Research supports the notion that power corrupts.
Berkeley students [bold added]
monitored vehicle etiquette at road junctions, kept notes on models and makes. They observed who allowed pedestrians their right of way at street crossings; who pretended not to see them and roared straight past. The results couldn’t have been clearer. Mercedes drivers were a quarter as likely to stop at a crossing and four times more likely to cut in front of another car than drivers of beaten-up Ford Pintos and Dodge Colts. The more luxurious the vehicle, the more entitled its owner felt to violate the laws of the highway.

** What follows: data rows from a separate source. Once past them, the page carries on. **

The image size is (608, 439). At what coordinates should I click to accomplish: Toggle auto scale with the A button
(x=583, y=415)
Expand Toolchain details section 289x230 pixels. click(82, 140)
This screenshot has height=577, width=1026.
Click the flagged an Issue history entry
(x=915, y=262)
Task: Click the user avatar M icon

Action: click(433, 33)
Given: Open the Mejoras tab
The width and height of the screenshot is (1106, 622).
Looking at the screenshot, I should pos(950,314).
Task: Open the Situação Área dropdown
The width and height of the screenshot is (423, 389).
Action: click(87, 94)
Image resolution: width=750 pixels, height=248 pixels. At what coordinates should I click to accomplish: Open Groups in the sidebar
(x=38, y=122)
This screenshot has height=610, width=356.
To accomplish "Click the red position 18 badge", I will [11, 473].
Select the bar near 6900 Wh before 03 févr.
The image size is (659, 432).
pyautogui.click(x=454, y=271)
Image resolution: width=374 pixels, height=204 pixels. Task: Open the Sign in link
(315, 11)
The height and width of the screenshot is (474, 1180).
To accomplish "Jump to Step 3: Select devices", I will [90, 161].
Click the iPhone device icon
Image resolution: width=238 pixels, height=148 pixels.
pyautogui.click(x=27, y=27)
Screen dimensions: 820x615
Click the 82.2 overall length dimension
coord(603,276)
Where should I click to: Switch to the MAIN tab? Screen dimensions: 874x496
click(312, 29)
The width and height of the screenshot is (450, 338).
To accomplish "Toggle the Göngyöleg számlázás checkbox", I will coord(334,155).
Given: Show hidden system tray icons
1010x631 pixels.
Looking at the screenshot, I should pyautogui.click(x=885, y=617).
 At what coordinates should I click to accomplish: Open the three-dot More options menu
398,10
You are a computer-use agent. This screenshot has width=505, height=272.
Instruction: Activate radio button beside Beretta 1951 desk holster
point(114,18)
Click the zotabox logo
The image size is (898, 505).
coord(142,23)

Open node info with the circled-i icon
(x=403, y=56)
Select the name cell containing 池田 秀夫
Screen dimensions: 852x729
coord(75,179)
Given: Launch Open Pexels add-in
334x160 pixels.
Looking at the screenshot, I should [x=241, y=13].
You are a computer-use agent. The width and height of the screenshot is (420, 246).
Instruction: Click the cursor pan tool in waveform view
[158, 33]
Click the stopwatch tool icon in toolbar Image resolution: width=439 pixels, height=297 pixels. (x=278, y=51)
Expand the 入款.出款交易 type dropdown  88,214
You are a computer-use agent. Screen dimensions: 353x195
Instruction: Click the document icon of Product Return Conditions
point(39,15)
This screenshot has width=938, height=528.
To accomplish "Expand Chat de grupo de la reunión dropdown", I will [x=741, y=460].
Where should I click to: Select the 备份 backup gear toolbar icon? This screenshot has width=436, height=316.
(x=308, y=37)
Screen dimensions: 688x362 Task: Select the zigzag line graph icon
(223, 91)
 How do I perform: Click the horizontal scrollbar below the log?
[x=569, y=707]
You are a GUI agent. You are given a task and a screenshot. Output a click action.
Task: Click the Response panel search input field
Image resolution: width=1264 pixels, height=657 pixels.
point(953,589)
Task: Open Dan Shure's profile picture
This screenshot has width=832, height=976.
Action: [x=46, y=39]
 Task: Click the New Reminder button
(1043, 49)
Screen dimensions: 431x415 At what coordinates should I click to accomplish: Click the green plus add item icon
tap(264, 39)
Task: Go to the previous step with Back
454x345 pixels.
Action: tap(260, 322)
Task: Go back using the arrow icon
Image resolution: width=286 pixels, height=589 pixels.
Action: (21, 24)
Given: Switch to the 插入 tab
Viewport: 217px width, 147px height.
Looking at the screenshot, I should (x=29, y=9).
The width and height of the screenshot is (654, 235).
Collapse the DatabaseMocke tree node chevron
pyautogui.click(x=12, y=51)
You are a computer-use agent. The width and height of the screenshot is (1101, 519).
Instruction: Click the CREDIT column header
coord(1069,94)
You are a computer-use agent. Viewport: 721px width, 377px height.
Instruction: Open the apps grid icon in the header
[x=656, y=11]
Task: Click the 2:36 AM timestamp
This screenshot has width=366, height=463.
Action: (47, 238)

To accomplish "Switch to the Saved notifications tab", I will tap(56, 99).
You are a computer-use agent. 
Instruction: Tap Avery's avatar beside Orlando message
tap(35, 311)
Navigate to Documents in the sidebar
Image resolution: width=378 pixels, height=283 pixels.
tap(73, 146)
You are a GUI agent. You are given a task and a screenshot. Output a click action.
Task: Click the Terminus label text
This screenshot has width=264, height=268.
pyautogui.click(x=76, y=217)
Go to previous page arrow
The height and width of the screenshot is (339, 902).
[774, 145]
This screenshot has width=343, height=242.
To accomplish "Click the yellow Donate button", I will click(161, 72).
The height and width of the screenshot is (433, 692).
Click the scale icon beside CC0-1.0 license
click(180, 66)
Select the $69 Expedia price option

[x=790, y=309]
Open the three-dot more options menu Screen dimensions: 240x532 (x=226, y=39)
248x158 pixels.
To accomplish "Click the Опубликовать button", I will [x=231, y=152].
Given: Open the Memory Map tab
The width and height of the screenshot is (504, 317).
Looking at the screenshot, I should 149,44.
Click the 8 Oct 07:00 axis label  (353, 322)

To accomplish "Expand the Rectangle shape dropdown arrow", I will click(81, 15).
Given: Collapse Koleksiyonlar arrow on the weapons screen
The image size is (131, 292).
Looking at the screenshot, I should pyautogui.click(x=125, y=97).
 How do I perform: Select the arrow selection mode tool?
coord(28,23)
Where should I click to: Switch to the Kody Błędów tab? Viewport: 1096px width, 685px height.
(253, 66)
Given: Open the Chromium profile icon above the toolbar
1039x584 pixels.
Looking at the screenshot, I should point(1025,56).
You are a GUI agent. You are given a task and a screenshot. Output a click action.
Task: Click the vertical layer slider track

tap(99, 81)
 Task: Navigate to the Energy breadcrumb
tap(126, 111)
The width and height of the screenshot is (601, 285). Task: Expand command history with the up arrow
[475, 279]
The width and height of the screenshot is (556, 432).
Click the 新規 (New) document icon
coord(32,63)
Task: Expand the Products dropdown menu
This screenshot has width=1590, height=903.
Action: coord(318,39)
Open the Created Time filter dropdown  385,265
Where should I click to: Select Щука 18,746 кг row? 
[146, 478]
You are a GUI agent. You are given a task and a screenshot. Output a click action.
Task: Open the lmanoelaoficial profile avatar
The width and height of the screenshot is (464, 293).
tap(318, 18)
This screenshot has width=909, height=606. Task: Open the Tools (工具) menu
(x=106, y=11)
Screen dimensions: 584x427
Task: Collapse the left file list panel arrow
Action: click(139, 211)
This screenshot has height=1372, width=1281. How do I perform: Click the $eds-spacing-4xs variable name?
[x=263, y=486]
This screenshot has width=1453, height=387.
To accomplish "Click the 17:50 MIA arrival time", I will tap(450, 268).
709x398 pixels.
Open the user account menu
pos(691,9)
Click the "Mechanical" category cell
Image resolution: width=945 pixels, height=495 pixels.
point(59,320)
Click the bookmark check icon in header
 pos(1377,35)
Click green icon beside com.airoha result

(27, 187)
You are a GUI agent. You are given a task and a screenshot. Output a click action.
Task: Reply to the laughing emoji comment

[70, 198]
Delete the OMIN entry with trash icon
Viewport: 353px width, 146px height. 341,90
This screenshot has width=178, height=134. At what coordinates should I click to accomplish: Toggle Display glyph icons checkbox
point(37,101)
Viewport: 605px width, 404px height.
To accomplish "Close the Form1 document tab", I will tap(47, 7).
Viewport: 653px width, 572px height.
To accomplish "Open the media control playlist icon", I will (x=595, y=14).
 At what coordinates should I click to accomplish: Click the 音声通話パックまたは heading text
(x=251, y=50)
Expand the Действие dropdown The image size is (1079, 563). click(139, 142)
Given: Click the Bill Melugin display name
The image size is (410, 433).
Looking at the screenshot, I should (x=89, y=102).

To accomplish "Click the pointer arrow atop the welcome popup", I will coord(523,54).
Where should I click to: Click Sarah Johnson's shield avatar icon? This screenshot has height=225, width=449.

|"Prisoner" and "guard" from the Stanford|
Prisoner Experiment (SF Gate, 1971)
The Berkeley traffic study continues a long line of research that confirmed the results of 1971's Stanford Prison Experiment
, in which "normal" middle-class males began to behave abusively if they were assigned the role of a prison guard over other subjects who were assigned the role of prisoners. Abuse of power results from the power position itself
and is less a character defect of the powerful. Berkeley psychology professor Dacher Keltner:
“Here is what power does to just about every human being. It’s going to make you not pay attention to people as well as you used to pay attention to them. You may find yourself swearing at a colleague or telling them that their work is horseshit [blogger's note: this is a situation where it would be helpful to hear the speaker's tone to tell whether he's speaking with self-awareness]. You will be a little less careful in the language you use. You will be a little less thoughtful about how things look from their perspective. So just practise a little gratitude. Listen empathetically. It shouldn’t be that difficult.”
A few more thoughts:
1) Studies that show contradictory findings---that the wealthy are more charitable, for example---run against the prevailing wisdom and don't get published; similarly, hypotheses that the overwhelming left-wing political leanings
of academia bias the results are ignored. In other words the social-science gatekeepers themselves are using their power to quash dissent
2) If we accept that power corrupts, why does it necessarily follow that a larger State will reduce abuses? Encountering jerks in positions of authority is a fact of life, but it's been my experience that it's much more difficult to get rid of those who are in the public sector, who are often protected by higher-ups and even the law, rather than those who are in the private sector and ultimately vulnerable to market forces.
3) Leaders who head most charitable organizations are always asking, wheedling, cajoling, and thanking---but never telling--their volunteers and donors. (Mega-charities with large payrolls have traditional power relationships.) One also sees these non-authoritative leadership styles in organizations where the talent could easily go elsewhere (e.g., big data analytics, professional basketball, neurosurgery).
Said Publius (James Madison) in Federalist 47: "The accumulation of all powers, legislative, executive, and judiciary, in the same hands, whether of one, a few, or many, and whether hereditary, self-appointed, or elective, may justly be pronounced the very definition of tyranny."